During the twentieth century, Mexico and the other nations of Central America experience difficult transitions to political independence. Eschewing their status as colonies of European countries, most Central American nations struggle to define themselves politically. Despite the vast natural resources the region possesses—the very things that make it attractive to Europeans and the United States—many of the countries remain impoverished throughout the twentieth century, often as a result of oppressive political regimes that bring about the concentration of wealth in the hands of tiny elites.
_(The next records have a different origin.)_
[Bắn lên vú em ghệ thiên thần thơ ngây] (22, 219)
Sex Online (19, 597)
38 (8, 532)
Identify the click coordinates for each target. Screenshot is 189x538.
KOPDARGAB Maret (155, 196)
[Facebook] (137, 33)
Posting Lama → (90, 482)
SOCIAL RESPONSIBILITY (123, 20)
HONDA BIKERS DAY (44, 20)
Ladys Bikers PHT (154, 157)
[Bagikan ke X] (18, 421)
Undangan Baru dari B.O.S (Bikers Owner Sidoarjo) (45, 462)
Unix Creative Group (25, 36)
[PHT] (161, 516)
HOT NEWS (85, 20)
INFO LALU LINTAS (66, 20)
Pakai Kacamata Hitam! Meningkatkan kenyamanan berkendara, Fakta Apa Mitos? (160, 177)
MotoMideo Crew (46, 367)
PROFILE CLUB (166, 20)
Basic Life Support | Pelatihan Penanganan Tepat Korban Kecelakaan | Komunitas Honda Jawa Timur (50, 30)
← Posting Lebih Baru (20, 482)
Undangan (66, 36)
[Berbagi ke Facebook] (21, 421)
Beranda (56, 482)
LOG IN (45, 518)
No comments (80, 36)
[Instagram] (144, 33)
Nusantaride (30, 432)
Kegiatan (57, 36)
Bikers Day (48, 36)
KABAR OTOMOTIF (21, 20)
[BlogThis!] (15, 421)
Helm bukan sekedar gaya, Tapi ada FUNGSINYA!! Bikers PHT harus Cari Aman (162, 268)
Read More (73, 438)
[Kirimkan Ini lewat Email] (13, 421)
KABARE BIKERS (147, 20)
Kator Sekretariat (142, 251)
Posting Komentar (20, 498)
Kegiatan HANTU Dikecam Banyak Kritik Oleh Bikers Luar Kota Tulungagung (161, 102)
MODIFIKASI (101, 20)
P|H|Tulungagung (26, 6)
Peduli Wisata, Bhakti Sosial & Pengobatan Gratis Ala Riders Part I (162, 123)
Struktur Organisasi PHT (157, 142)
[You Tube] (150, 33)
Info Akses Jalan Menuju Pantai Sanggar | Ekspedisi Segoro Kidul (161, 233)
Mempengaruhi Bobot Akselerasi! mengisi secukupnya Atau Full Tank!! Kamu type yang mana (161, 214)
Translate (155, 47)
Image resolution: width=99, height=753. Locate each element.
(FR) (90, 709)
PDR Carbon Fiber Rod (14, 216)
Throughout the century, the United States is deeply involved economically and politically in the region.
Works of the visual and other arts are produced throughout Central America in the twentieth century, oftentimes despite conditions that are not conducive to cultural production. In many cases, the works embody trenchant critiques of current social, political, and economic conditions. Books, films, and paintings help to bring international awareness of the deplorable conditions under which many Central Americans live. Perhaps the best-known socially engaged art the region produces in the twentieth century is that of the Mexican muralists beginning in the 1920s. Through their travel, artmaking, and teaching in the United States, the Mexican muralists exert an important influence on younger painters in the U.S.
In many instances, the visual arts respond to both indigenous traditions and Western European movements. In the early part of the century, Cubism and Surrealism influence artists in Mexico and elsewhere. Corresponding assertions of the importance of local traditions and themes follow, for instance in the Indigenismo movement of the 1920s and ’30s and the Neomexicana movement of the 1980s.